Days 31–60: Intermediate project & certification
- Project 3: Containerized app on Kubernetes + CI/CD and IaC (Terraform).
- Review and take a fundamentals exam and share certificates on LinkedIn/GitHub.
- Start a small data/ML prototype (Project 4) to diversify skills.
Readable feature table & decision checklist
| Category | AWS | Azure | GCP |
|---|---|---|---|
| Market strength | Largest global footprint & ecosystem | Enterprise + hybrid adoption | Data & ML leadership |
| Best for | General-purpose enterprise & startups | Microsoft stack & hybrid | Data engineering & ML |
| Serverless | Lambda (mature) | Functions (integrated) | Cloud Functions / Cloud Run |
| Kubernetes | EKS | AKS | GKE |
| Data warehouse | Redshift | Synapse | BigQuery |
| Free tier | 12 months + always-free | Free credits + always-free | $300 new-user credit + always-free |
Decision checklist
- Which projects do you plan to build (web app, serverless API, containerized app, data pipeline)?
- Which employers or industries are you targeting (enterprise vs startup vs data teams)?
- Do you need hybrid/on-prem integration?
- Pick one cloud, finish 3 thorough projects, then add a second cloud for breadth.
FAQ
Do I need to learn all three clouds?
No — mastery of one cloud with practical projects is far more valuable than shallow knowledge of all three. Learn vendor-agnostic skills and then pick one additional vendor later if needed.

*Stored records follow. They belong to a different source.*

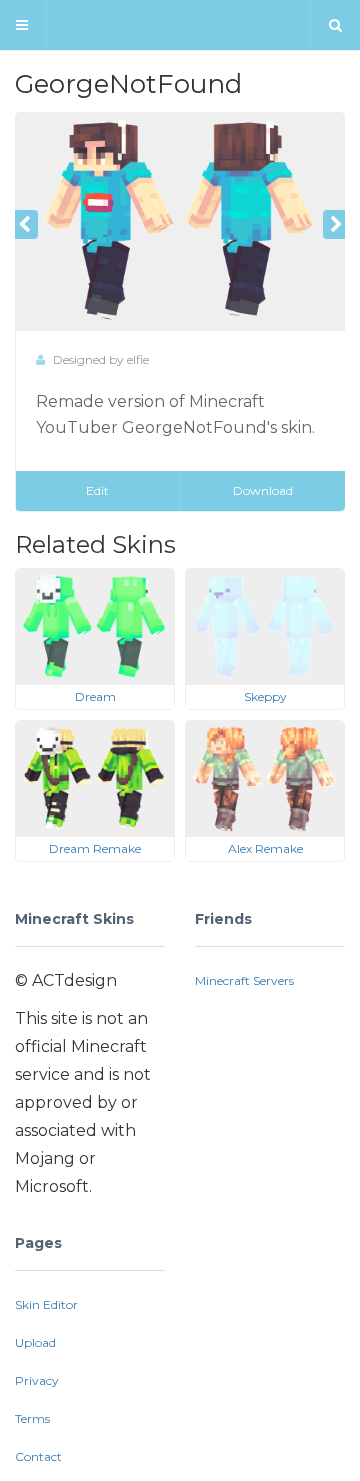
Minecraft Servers (244, 980)
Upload (35, 1342)
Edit (97, 490)
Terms (32, 1418)
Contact (38, 1456)
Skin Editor (46, 1304)
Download (263, 490)
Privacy (37, 1380)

What should I show on my resume?
Show 3–4 projects with GitHub links, architecture diagrams, cost notes, and a short video/walkthrough or README that explains decisions and trade-offs.
Final thoughts
All three clouds are excellent. Choose based on the work you want to do, build practical projects, document them well, and focus on transferable skills like IaC, CI/CD, security, and observability.